Chroniques

par bertrand bolognesi

Susanna Mälkki dirige le Philhar'
Beethoven, Sibelius et Strauss

Salle Pleyel, Paris
- 23 mai 2008
la cgeffe finlandaise Susanna Mälkki photographiée par Simon Flowler
© simon flowler

C’est la création française d’une œuvre écrite il y a treize ans par Aribert Reimann sur sept poèmes d’Emily Dickinson que le public est venu découvrir. Malencontreusement souffrante, Christine Schäfer, qui chante souvent la musique du Berlinois, est contrainte d’annuler sa prestation, de sorte que Finite Infinity ne se laissera pas entendre cette fois-ci, cédant la place à… la Troisième de Beethoven (oui, vous avez bien lu).

Au mélomane parisien, qui jusque-là, apprécia le talent de Susanna Mälkki dans le répertoire contemporain, s’ouvre alors la possibilité d’en aborder la superbe dans le domaine « ancien ». De 1804 à 1913, il écoutera la patronne de l’EIC livrer, à la tête d’un Orchestre Philharmonique de Radio France à la petite harmonie en particulière bonne forme, ses approches choisies d’un hier dont elle ne manque pas de souligner le possible aujourd’hui.

D’emblé preste, voire leste, l’Allegro con brio de la Symphonie en mi bémol majeur Op.55 n°3 impose une fluidité inattendue qui fait fi des contrastes habituels. Mais la lecture ne se tourne pas pour autant vers un classicisme soucieux d’équilibre parfait ; les choix d’articulation et d’accentuation n’oublient jamais l’impétuosité d’un auteur que, sans conteste, l’on trouvera à l’étroit dans son siècle. Ainsi la reprise du thème initial cède-t-elle en urgence ce qu’elle promit de serein. Cet abord d’une exigeante fermeté scelle une Marche funèbre enlevée par un trot digne où la clarinette naît d’un relief presque douloureux. Sans regarder jamais en arrière, le mouvement avance dans le plus grand dépouillement, débarrassé de toute pompe. À l’inverse, l’Allegro vivace déploie une emphase rageuse que le conclusif Allegro ma non troppo mène avec une frémissante espièglerie, non dénuée d’élégance, vers une furieuse jubilation. L’approche personnelle de la baguette finlandaise sait conjuguer ses propres élans aux conceptions dites « baroqueuses »des symphonies de Beethoven ; autrement dit, elle parvient à replacer l’œuvre dans son contexte historique tout en n’oubliant pas l’histoire de l’interprétation.

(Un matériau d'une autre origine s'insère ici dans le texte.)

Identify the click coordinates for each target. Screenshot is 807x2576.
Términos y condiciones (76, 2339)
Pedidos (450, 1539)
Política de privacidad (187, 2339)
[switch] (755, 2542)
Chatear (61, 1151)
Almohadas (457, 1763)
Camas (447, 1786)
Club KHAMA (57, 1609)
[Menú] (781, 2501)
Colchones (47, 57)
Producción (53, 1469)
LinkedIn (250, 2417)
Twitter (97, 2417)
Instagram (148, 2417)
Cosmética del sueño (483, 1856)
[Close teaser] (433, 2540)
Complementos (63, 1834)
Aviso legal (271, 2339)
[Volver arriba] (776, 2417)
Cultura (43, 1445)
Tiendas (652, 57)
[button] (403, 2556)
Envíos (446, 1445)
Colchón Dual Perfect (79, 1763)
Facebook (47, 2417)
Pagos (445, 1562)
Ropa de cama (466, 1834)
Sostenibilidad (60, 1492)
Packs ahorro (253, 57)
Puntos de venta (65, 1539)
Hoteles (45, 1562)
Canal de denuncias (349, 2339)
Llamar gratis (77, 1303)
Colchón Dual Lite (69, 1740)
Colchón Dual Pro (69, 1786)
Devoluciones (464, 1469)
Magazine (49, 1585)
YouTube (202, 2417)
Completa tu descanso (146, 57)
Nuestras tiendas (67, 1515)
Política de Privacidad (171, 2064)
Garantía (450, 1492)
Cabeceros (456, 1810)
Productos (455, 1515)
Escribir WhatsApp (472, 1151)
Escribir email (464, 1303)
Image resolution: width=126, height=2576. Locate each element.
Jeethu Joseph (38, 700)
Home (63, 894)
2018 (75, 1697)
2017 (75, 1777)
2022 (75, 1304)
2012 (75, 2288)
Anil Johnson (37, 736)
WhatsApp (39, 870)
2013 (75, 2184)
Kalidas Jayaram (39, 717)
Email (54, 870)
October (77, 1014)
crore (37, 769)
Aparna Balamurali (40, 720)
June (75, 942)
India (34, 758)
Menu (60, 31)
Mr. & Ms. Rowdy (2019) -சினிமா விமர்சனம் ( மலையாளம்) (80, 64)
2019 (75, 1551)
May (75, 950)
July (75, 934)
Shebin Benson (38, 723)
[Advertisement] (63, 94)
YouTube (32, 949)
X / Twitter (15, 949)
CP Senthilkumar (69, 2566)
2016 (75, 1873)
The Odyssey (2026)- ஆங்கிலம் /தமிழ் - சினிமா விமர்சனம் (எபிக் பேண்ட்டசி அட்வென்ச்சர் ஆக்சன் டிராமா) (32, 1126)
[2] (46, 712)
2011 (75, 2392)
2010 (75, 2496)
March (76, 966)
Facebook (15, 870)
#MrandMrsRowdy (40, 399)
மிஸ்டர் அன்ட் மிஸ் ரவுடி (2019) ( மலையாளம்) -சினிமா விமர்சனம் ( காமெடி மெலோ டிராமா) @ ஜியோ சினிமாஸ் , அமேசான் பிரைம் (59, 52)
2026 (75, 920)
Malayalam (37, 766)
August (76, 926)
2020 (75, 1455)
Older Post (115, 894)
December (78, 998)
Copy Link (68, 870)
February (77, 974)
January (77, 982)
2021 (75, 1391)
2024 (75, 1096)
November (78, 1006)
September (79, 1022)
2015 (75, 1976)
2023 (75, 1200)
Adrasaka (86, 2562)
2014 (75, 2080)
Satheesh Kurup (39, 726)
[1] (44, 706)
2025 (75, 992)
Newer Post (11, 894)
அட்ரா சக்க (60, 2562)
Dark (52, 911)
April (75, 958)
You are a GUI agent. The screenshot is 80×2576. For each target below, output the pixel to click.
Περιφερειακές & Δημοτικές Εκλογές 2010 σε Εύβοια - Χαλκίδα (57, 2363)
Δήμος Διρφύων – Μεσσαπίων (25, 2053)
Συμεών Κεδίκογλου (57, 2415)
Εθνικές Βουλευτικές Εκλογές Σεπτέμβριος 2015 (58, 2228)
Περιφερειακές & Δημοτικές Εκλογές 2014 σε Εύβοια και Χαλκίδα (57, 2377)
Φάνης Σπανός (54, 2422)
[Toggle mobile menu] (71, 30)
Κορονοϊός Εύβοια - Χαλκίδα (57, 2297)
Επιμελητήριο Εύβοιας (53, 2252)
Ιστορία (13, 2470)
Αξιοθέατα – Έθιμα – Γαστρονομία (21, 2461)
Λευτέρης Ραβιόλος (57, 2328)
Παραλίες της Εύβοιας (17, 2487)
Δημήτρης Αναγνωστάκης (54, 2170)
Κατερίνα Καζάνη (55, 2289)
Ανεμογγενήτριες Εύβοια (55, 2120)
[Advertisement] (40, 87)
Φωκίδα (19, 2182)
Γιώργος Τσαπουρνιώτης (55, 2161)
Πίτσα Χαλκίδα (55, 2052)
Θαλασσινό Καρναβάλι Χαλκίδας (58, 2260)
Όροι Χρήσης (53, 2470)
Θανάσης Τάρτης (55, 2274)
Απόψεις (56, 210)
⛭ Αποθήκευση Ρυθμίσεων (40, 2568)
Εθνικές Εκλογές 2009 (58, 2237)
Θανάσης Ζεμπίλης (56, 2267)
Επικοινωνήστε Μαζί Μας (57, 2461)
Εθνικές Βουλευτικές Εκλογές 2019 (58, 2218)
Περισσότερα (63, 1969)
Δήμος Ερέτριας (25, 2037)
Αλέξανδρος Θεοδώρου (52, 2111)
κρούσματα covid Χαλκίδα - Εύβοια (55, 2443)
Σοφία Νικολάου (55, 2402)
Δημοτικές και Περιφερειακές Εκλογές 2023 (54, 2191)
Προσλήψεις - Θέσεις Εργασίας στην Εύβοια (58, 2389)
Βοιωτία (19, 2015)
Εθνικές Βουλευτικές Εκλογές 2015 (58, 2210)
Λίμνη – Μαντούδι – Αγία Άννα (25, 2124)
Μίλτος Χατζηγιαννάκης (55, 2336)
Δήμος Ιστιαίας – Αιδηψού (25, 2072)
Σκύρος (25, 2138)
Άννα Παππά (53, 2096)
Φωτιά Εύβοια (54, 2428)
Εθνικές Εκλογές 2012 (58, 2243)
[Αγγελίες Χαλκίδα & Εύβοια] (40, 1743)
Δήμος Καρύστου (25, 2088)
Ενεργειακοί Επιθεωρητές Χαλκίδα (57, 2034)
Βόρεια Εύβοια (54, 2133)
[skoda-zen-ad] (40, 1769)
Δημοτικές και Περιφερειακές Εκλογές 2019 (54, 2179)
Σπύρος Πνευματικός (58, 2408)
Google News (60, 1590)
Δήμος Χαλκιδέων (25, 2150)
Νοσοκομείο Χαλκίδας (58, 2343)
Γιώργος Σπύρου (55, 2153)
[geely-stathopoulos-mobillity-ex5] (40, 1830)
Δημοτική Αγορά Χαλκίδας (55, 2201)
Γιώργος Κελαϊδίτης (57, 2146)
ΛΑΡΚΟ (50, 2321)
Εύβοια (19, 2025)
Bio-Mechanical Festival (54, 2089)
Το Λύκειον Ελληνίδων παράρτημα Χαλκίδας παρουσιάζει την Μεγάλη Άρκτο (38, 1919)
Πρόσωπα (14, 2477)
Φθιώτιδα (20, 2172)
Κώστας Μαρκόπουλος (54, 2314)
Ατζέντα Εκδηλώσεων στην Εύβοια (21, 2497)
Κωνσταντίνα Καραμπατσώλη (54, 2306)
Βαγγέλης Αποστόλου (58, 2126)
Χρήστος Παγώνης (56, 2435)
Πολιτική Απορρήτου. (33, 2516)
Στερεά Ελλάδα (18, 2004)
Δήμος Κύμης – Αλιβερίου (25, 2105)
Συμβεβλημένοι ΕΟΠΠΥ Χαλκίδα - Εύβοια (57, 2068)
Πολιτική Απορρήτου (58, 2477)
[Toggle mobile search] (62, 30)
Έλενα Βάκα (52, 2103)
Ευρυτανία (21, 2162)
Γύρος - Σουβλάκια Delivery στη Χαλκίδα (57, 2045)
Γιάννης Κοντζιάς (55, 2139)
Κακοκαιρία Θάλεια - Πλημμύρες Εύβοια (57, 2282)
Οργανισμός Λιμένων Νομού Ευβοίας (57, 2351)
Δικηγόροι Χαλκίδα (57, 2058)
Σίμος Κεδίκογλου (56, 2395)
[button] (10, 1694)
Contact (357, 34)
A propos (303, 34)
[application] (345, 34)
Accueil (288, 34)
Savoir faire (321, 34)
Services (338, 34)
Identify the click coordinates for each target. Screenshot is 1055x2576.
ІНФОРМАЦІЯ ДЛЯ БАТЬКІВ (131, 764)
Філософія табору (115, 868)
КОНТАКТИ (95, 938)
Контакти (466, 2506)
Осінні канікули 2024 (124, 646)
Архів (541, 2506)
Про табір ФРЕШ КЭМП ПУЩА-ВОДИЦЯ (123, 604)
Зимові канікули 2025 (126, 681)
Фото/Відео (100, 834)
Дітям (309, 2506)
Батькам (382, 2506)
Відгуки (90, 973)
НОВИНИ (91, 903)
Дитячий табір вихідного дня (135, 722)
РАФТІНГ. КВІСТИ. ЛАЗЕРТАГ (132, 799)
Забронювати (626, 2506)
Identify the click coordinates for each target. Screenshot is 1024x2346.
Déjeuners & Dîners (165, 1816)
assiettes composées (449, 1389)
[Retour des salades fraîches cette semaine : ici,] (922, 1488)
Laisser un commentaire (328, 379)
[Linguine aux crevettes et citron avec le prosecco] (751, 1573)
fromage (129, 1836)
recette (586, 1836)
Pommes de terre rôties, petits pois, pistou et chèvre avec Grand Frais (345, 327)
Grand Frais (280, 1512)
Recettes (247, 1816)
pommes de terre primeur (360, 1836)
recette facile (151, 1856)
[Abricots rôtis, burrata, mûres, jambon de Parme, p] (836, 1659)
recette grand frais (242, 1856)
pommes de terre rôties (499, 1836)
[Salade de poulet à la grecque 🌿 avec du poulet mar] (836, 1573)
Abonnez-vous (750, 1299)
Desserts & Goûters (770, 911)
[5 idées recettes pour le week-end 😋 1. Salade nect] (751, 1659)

Un bon siècle plus tard, Jean Sibelius compose son Opus 14, soit Le barde, bref poème symphonique s’inspirant de Runeberg, poète national d’expression paradoxalement suédoise (né presque en même temps que la symphonie précédemment jouée). D’une inflexion sombre et grave qui semble demeurer toujours sur un commencement à l’exclusion de tout développement, la première partie de l’œuvre invite à une méditation lasse que le second épisode, sorte de réminiscence furtive qu’on pourrait croire avortée, ne parvient pas à contrecarrer. L’interprétation cultive un climat de recueillement traversé par une dynamique délicate et soignée.

Petit recul médian, pour finir, avec Tod und Verklärung de Richard Strauss, encore une œuvre habitée par la mort, comme la jeunesse de son auteur (vingt-cinq ans). À l’encontre d’un Schönberg qui, presqu’au même moment, l’intègrerait au sarcasme dans la suite de Mahler, la mort inscrit Strauss dans un héritage romantique. Susanna Mälkki réserve un grand suspens à l’introduction, annonçant sept ans plus tôt celle d’Also sprach Zarathustra et où se laissent déjà percevoir, dans l’arrivée de la seconde section, les toniques excès d’Elektra. L’exécution de ce soir bénéficie d’un ressort dramatique remarquable, mais, surtout, révèle la diversité d’approche de Mälkki. Ici, la partition ne semblera pas indiquée, comme pour Beethoven, ou portée vers la lumière, comme pour Sibelius, mais tissée en profondeur, dans un lyrisme polychrome subtilement nuancé. De fait, c’est musicalement vers Rosenkavalier et intimement vers les Cinq derniers Lieder que tend l’ultime étirement contemplatif, magistralement mené.